**Directions for this task**
Every entry, start to finish, should be printed verbatim without pictures.

**Information**

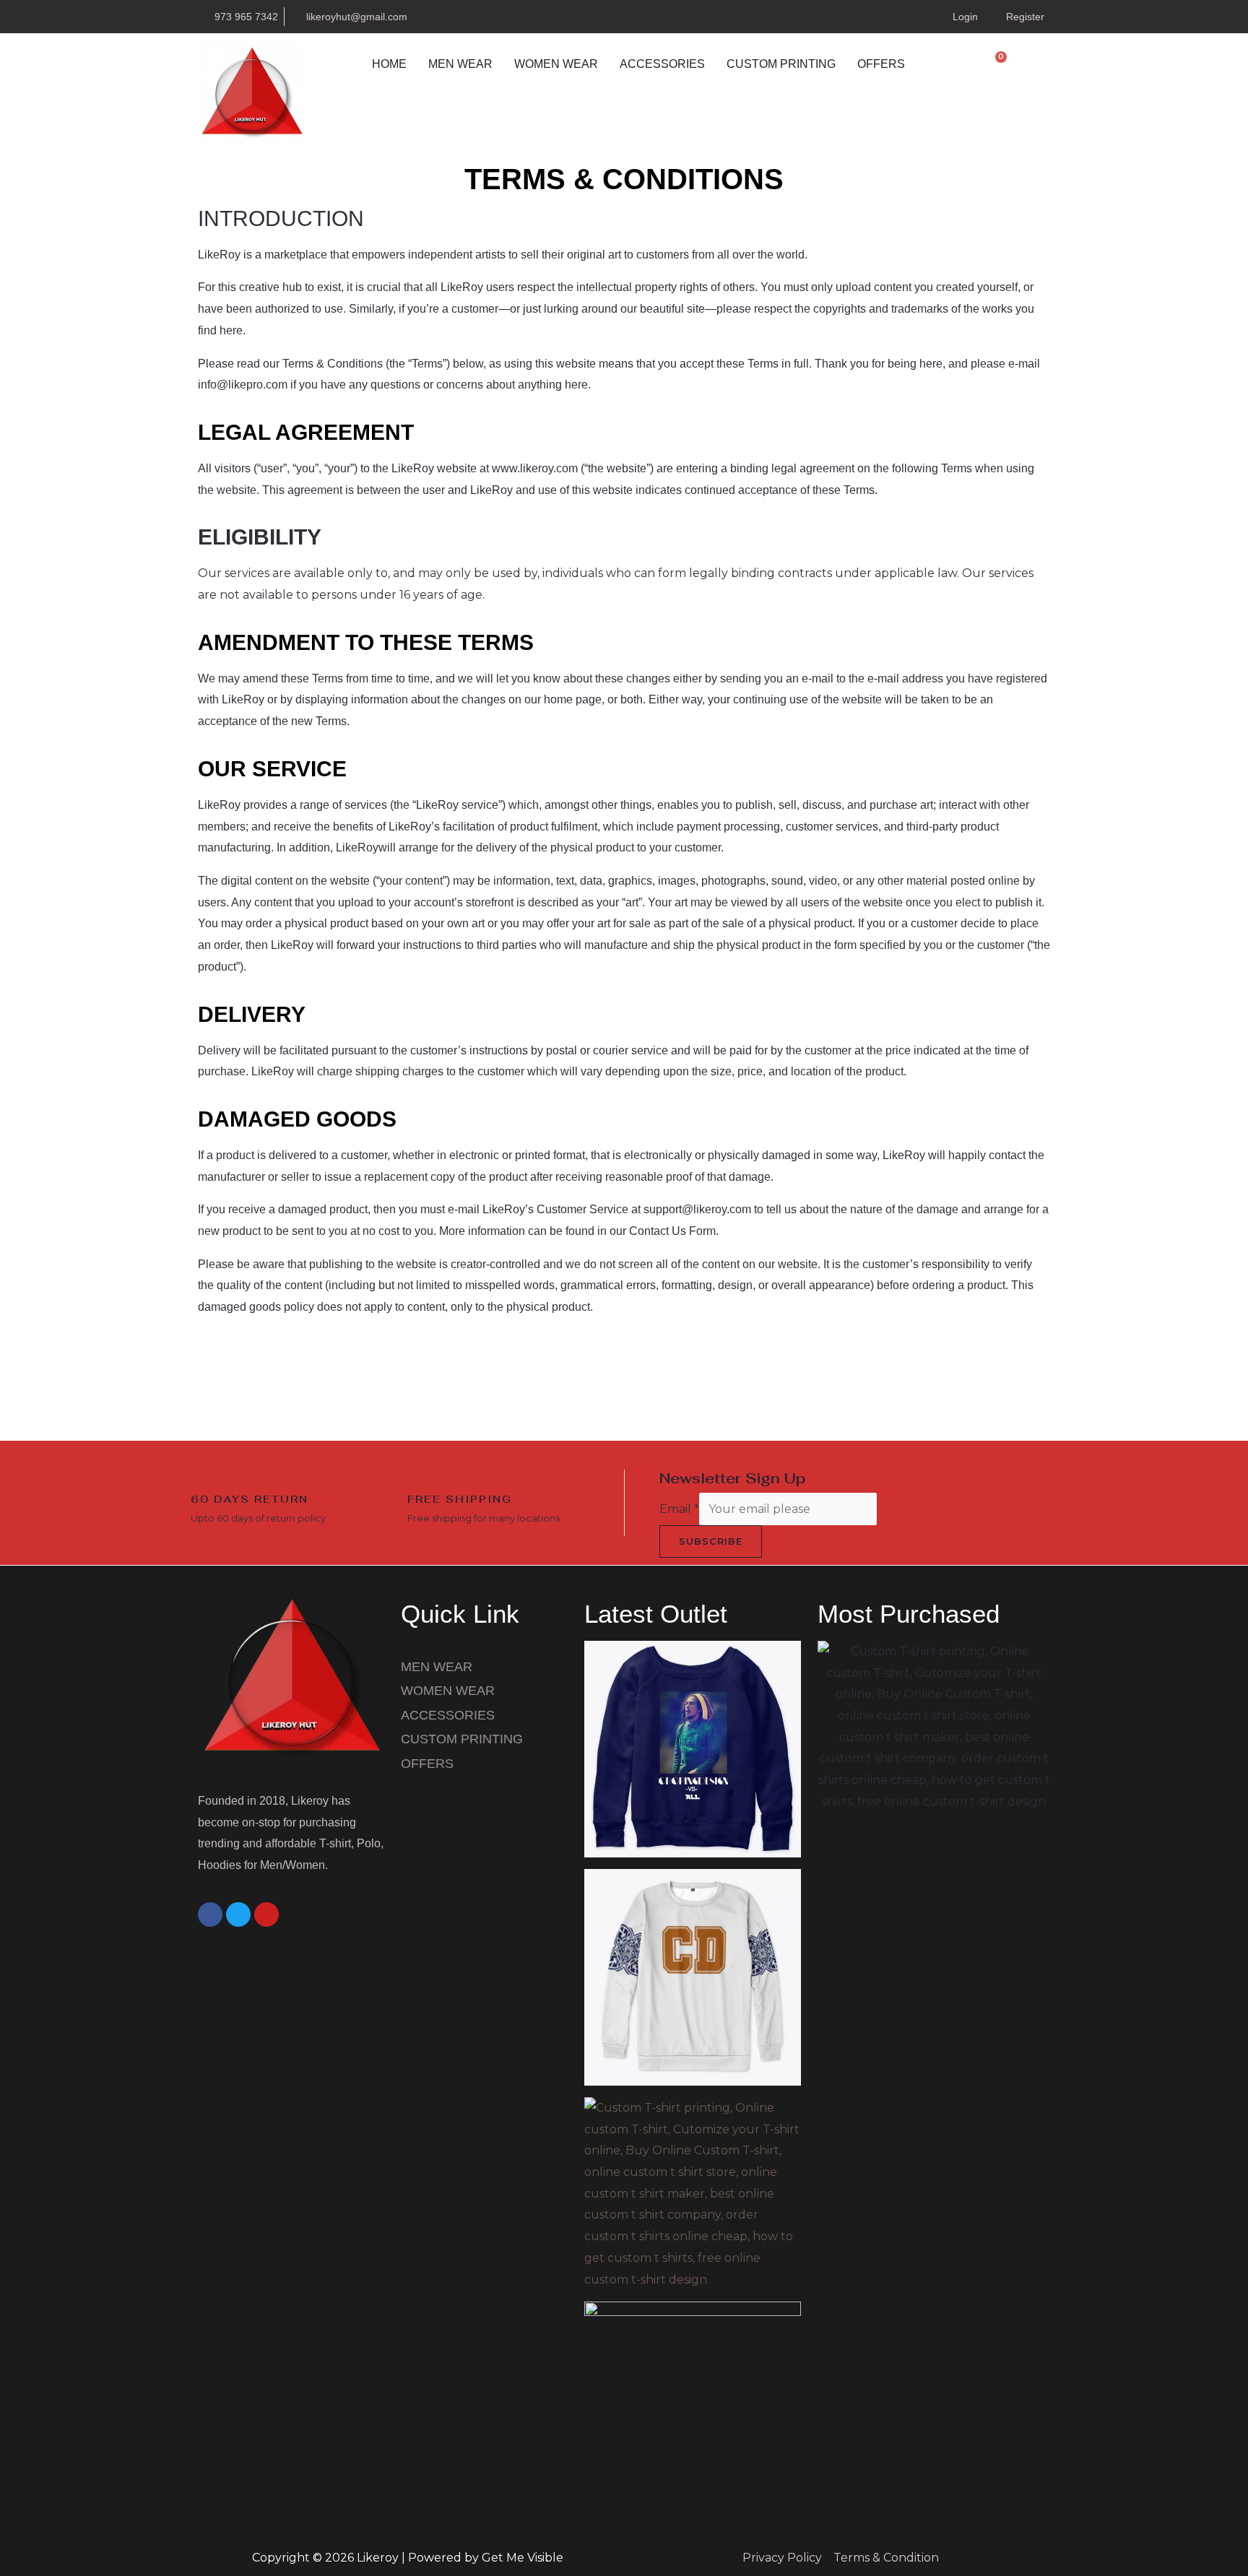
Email (679, 1509)
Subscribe (710, 1541)
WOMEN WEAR (556, 64)
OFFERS (881, 64)
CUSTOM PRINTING (781, 64)
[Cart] (994, 64)
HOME (389, 64)
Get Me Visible (522, 2557)
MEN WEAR (460, 64)
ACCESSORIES (662, 64)
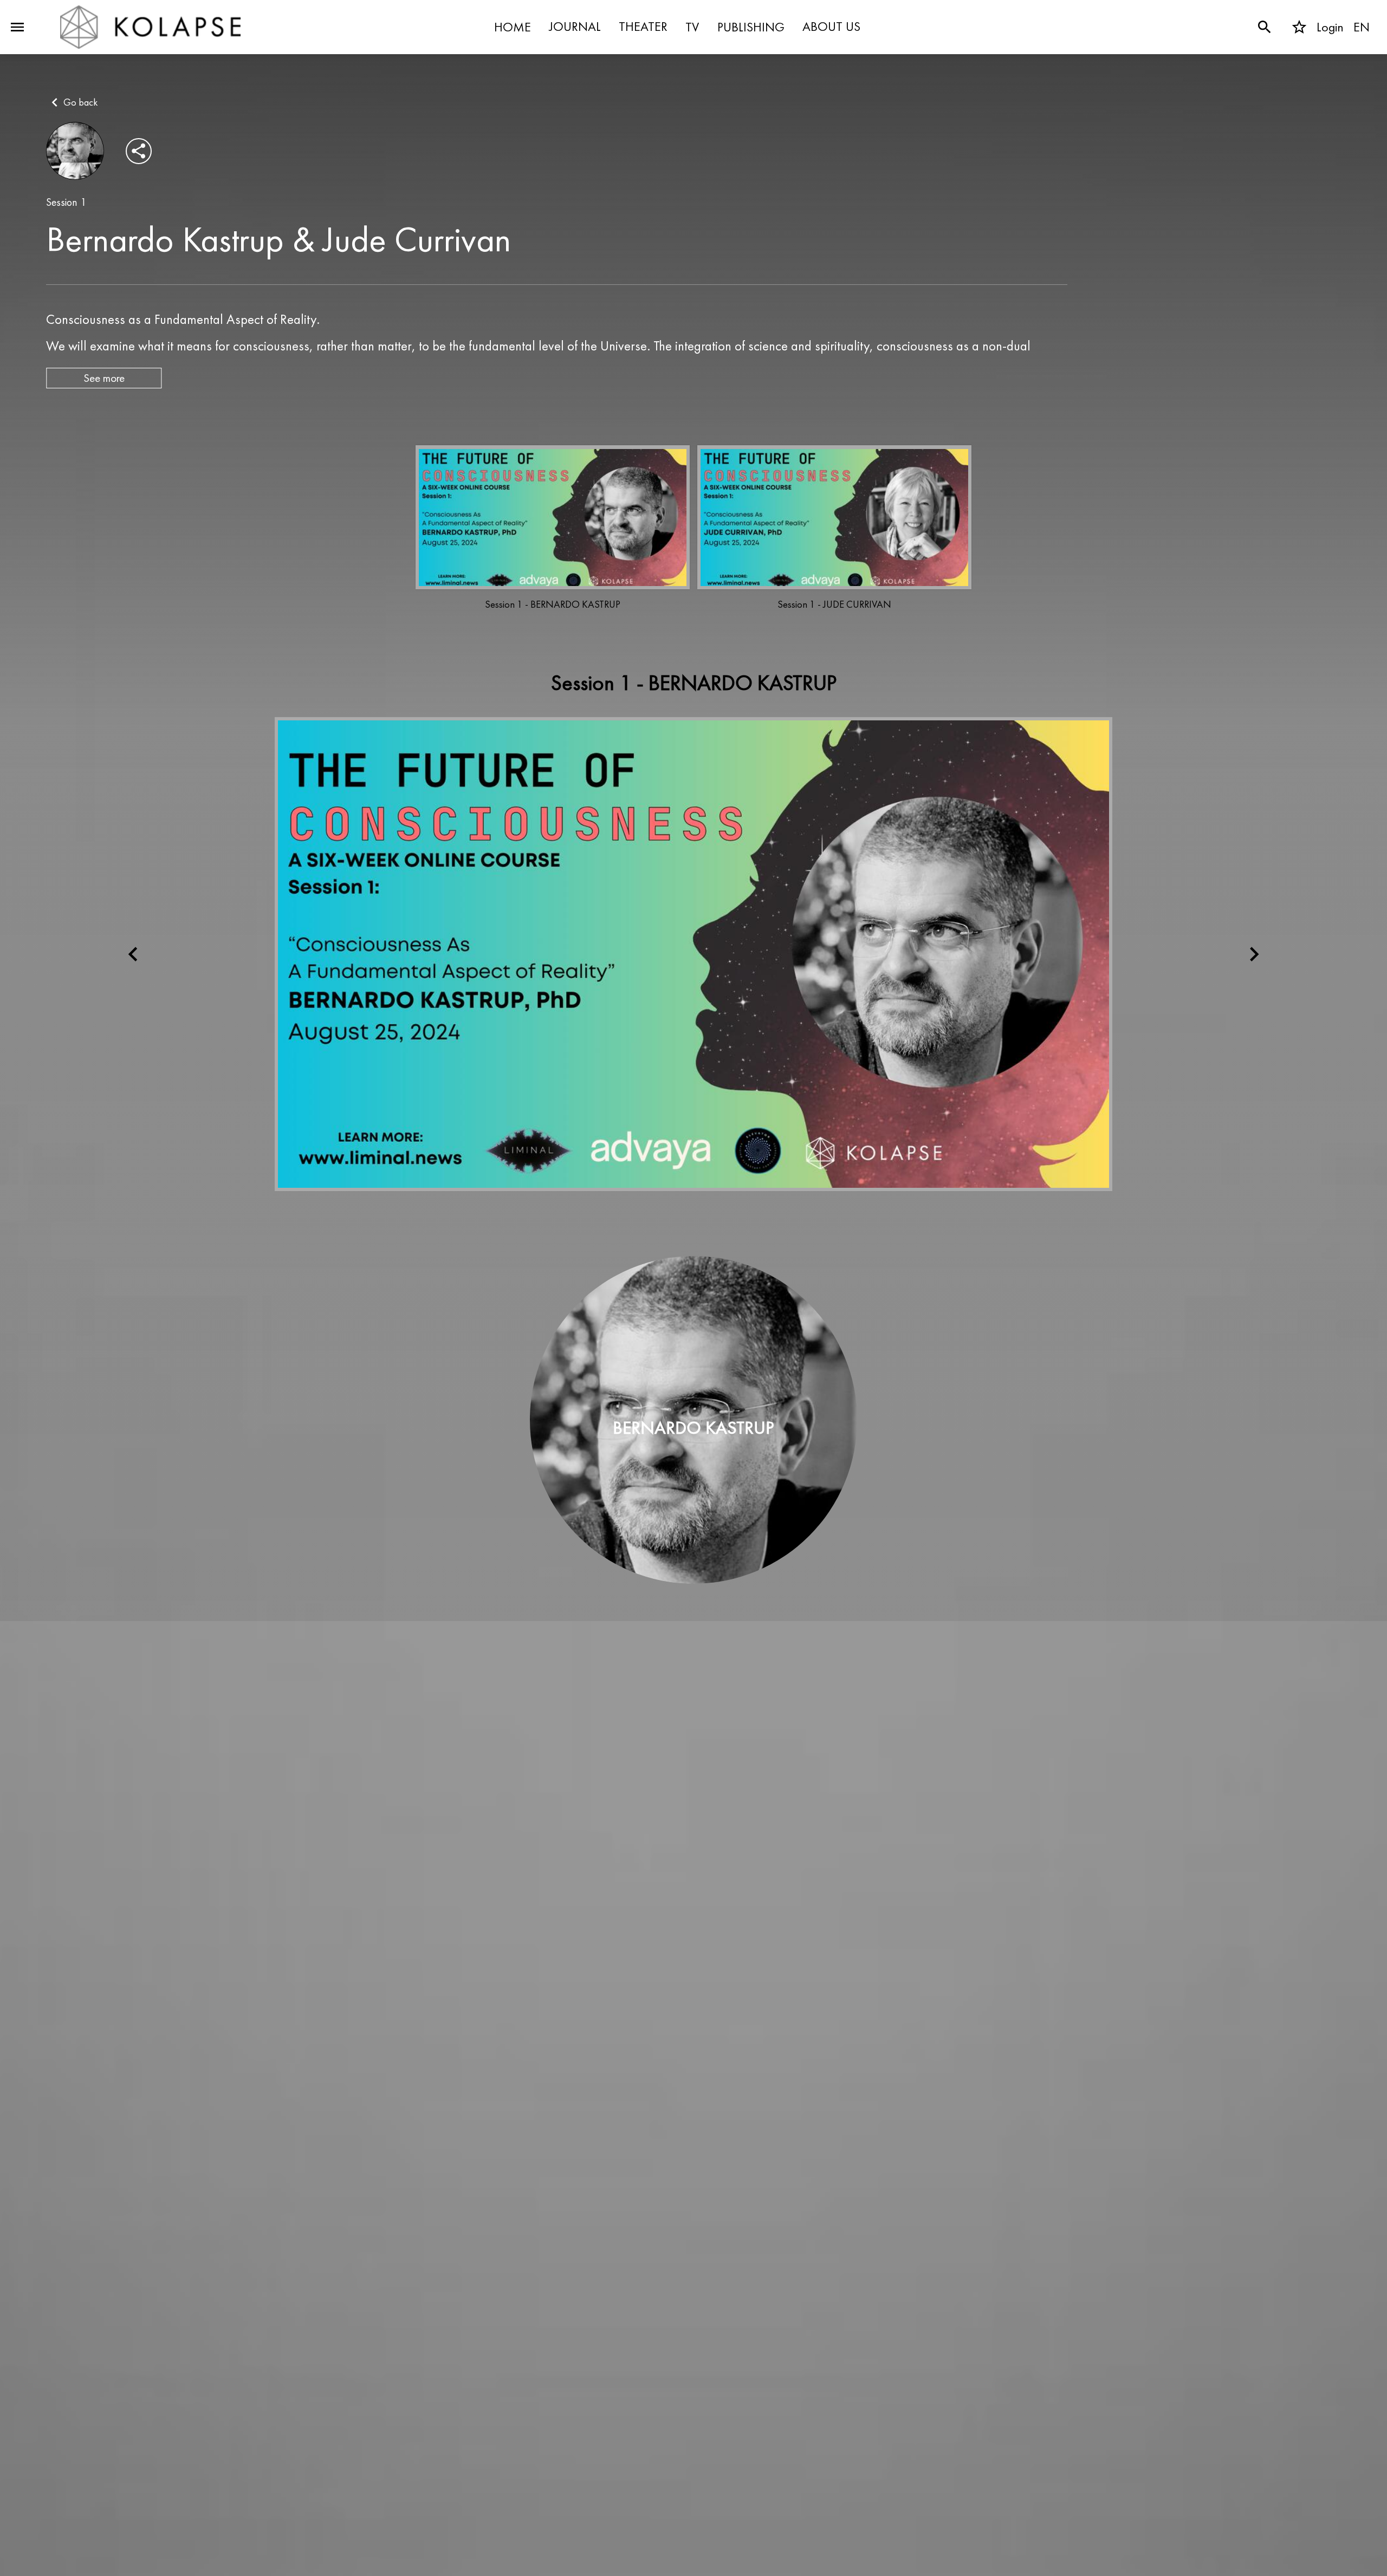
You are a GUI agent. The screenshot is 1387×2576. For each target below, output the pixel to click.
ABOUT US (831, 26)
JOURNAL (575, 26)
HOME (512, 27)
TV (692, 27)
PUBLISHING (751, 27)
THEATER (643, 26)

**Exercise solution**
Email (679, 1509)
Subscribe (710, 1541)
WOMEN WEAR (556, 64)
OFFERS (881, 64)
CUSTOM PRINTING (781, 64)
[Cart] (994, 64)
HOME (389, 64)
Get Me Visible (522, 2557)
MEN WEAR (460, 64)
ACCESSORIES (662, 64)
You are a GUI agent. The screenshot is 1387×2576. For each target below, output the pixel to click.
ABOUT US (831, 26)
JOURNAL (575, 26)
HOME (512, 27)
TV (692, 27)
PUBLISHING (751, 27)
THEATER (643, 26)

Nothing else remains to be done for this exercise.